Excerpt to read:
——
They came from countries all over Europe: Germany, Portugal, France, Spain. All that united them was a burning desire to defend Christendom against what they perceived as the ever-encroaching tide of Islam. Yet by the 16th century, an age of the increasing power of nation states, these trans-national zealots were viewed as an embarrassing anachronism by much of Europe.

Already the Turks had forced them from their earlier home, the island of Rhodes. Now the knights had moved to Malta and were threatened once more.

So savage was the fighting, so mismatched the two sides and so important the moment, that I chose the Siege of Malta as the subject of my latest novel, Blood Rock. It was the stage, as we thriller writers say, for epic and mind-blowing history.

But as I researched for my book, I came to realize that what happened on Malta more than 400 years ago is salutary in today's context. For as we know only too well, religious extremism, terror tactics and barbarism still exist.

Malta was no mere siege. It teaches us many things: the need for courage and steadfastness by an entire populace in the face of threat; the fragility of peace; and the destructiveness of religious hate.

Suleiman the Magnificent, Sultan of Turkey and pitiless ruler of the Ottoman Empire, stared out upon the glittering waters of the Golden Horn estuary of Istanbul. He was the most powerful figure on the planet his titles included Vice-Regent of God on Earth, Lord of the Lords of East and West and Possessor of Men's Necks on account of his habit of beheading servants who displeased him.

His realm and absolute remit stretched from the gates of Vienna to the gardens of Babylon, from Budapest to Aden. He was one of the richest men of all time who never wore the same clothes twice, ate off solid gold plates encrusted with jewels, and took his pleasure in a harem of more than 300 women.

An octogenarian, he was utterly ruthless, employing an assassination squad of deaf mutes to strangle traitors. (The reasoning was that they could never be influenced by the pleas for mercy of their victims, nor tell any tales.)

Suleiman had used them to dispatch both his Grand Vizier (his prime minister) and his favorite sons. Less worthy subjects could be executed by pouring molten lead down their throats.

Yet by the standards of the day and his own dynastic line he was not especially violent. Other sultans had done worse: one, tiring of his womenfolk, had drowned his entire harem - some several hundred strong in muslin sacks at the bottom of the Bosphorus; a second had written into the royal prerogative that he could shoot ten or more citizens a day with his bow and arrows from the roof of his palace.

Suleiman controlled the greatest fighting force in the world. Before him lay an armada of 200 ships ready to sail, an army of 40,000 troops on board. He planned to wipe the barren rock of Malta and the Knights of St John from the map.

These knights lived by raiding and disrupting his Ottoman shipping routes. The last straw had been their capture of the prized ship of his powerful courtier the Chief Black Eunuch.

Because all his "parts" had been cut off by a clean sweep of a razor a metal tube had been inserted into his urethra and the wound cauterized in boiling oil the eunuch was also entrusted to look after Suleiman's harem.

The Sultan did not expect undue trouble exacting his revenge. A mere 700 knights stood in his way. Such a rabble would be quickly cleared.

The Turkish fleet headed across the Mediterranean in March 1565. Aboard the ships were the elite janissary shock-troops the "Invincible Ones" who had carried Islam across Europe with the slashing blades of their scimitars.

Accompanying them were the blackplumed cavalry corps and the infantry as well as the drug-crazed Iayalars who wore the skins of wild beasts and whose raison d'etre was to reach paradise through death as they slit infidel Christian throats in battle.

In late May 1565, the invasion force arrived at the island. The knights awaiting them enjoyed good intelligence of their plans and had asked for assistance from the Christian armies of European nations. Every kingdom spurned their request other than Sicily, which said that if the knights held out, help would eventually come.
——
Supplied data:
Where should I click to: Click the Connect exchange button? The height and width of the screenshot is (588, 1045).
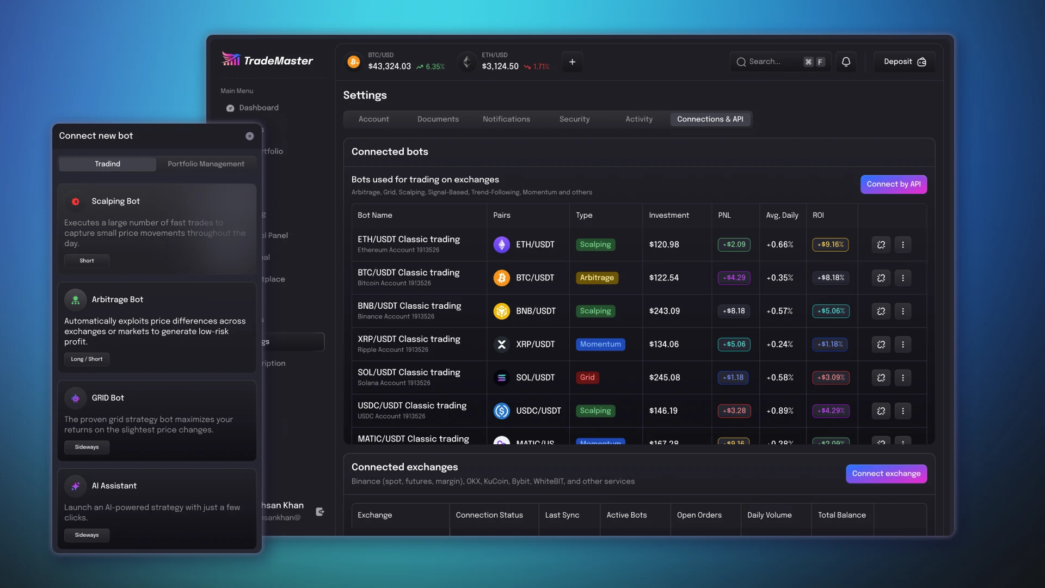(x=886, y=474)
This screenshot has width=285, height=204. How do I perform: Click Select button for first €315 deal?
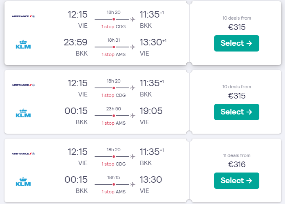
——
Copy the passage on the Siege of Malta between "But as I researched" and "who displeased him.", inclusive, substituting "political" for "religious".

But as I researched for my book, I came to realize that what happened on Malta more than 400 years ago is salutary in today's context. For as we know only too well, political extremism, terror tactics and barbarism still exist.

Malta was no mere siege. It teaches us many things: the need for courage and steadfastness by an entire populace in the face of threat; the fragility of peace; and the destructiveness of political hate.

Suleiman the Magnificent, Sultan of Turkey and pitiless ruler of the Ottoman Empire, stared out upon the glittering waters of the Golden Horn estuary of Istanbul. He was the most powerful figure on the planet his titles included Vice-Regent of God on Earth, Lord of the Lords of East and West and Possessor of Men's Necks on account of his habit of beheading servants who displeased him.